De onderzoekers suggereren dat de eeuwenlange megadrought overeenkomt met de "ontbrekende millennia" in Zuidoost-Azië tussen 4, 000 en 6, 000 jaar geleden, een tijd die wordt gekenmerkt door een merkbaar gebrek aan archeologisch bewijs in het binnenland van Zuidoost-Azië in vergelijking met eerdere en latere delen van het Holoceen.

Zij stellen voor dat de mid-Holocene megadrought een impuls kan zijn geweest voor massale volksverhuizingen en de adoptie van nieuwe, veerkrachtiger bestaansstrategieën, en dat het nu moet worden beschouwd als een mogelijke motor voor het ontstaan ​​van neolithische landbouw op het vasteland van Zuidoost-Azië.
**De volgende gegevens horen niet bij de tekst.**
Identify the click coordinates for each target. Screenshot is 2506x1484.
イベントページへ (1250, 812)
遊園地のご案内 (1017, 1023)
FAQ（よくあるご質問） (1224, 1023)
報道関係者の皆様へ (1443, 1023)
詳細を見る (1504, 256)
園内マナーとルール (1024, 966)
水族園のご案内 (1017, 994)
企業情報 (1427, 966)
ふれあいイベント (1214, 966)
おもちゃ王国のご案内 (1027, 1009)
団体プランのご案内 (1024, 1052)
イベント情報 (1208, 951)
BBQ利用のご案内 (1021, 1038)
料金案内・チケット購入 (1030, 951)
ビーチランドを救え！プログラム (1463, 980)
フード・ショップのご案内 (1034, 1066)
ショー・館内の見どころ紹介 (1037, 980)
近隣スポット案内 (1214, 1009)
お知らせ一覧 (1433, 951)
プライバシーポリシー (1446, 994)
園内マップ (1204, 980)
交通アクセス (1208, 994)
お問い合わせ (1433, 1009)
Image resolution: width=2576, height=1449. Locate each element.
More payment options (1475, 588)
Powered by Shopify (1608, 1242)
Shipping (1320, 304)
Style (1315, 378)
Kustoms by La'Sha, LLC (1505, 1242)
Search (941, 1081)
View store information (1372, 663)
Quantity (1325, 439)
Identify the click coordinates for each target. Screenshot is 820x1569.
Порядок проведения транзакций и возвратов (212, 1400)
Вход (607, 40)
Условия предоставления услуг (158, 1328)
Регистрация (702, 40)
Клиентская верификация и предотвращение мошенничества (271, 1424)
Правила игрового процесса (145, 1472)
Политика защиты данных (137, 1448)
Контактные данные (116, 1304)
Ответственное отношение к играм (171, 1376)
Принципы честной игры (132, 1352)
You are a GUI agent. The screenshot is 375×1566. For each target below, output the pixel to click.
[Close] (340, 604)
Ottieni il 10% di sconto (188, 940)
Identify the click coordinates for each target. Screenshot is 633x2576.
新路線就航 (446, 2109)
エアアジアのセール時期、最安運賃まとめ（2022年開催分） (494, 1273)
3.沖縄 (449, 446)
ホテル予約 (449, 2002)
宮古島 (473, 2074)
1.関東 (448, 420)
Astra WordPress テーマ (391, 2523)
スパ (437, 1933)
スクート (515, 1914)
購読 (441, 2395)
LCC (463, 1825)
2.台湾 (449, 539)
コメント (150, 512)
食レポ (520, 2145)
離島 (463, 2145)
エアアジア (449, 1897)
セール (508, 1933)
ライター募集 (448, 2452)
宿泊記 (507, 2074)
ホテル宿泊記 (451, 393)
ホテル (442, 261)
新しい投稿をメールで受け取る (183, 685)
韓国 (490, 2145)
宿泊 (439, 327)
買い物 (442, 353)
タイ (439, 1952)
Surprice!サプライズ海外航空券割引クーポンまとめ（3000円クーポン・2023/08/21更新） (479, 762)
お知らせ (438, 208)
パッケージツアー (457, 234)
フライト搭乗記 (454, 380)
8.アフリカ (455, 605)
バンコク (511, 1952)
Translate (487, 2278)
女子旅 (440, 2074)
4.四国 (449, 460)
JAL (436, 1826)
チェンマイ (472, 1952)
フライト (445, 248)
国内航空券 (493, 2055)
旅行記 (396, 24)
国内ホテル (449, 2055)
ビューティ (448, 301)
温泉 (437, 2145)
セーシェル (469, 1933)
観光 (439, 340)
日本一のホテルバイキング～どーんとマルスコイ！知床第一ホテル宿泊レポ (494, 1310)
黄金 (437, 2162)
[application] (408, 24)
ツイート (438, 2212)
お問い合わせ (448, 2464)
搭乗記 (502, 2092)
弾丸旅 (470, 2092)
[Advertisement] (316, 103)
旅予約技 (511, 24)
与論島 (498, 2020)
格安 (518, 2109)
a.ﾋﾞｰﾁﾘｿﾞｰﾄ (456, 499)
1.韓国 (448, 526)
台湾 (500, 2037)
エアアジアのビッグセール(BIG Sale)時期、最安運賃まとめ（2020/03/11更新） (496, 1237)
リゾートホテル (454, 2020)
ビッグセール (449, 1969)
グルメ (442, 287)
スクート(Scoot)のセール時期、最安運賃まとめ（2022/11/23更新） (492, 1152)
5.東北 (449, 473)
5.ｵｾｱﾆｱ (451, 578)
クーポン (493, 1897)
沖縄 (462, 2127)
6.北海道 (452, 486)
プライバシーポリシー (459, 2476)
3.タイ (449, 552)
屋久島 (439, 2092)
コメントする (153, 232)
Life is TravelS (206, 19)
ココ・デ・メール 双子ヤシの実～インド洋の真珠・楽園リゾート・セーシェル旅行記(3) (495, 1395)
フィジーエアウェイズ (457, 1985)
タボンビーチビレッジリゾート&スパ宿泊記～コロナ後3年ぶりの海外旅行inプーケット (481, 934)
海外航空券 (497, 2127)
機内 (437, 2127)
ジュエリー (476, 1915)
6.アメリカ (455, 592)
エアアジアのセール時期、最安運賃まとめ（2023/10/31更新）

"Dit is uitstekend bewijs voor het soort klimaatverandering dat de samenleving moet hebben beïnvloed, welke planten waren er beschikbaar, welke dieren waren beschikbaar, " zei co-auteur Joyce White, adjunct-hoogleraar antropologie aan de Universiteit van Pennsylvania. "Het hele leven moest zich aanpassen aan dit heel andere klimaat. Archeologisch gezien dit is echt een gamechanger in hoe we de midden-Holoceenperiode proberen te begrijpen of te reconstrueren."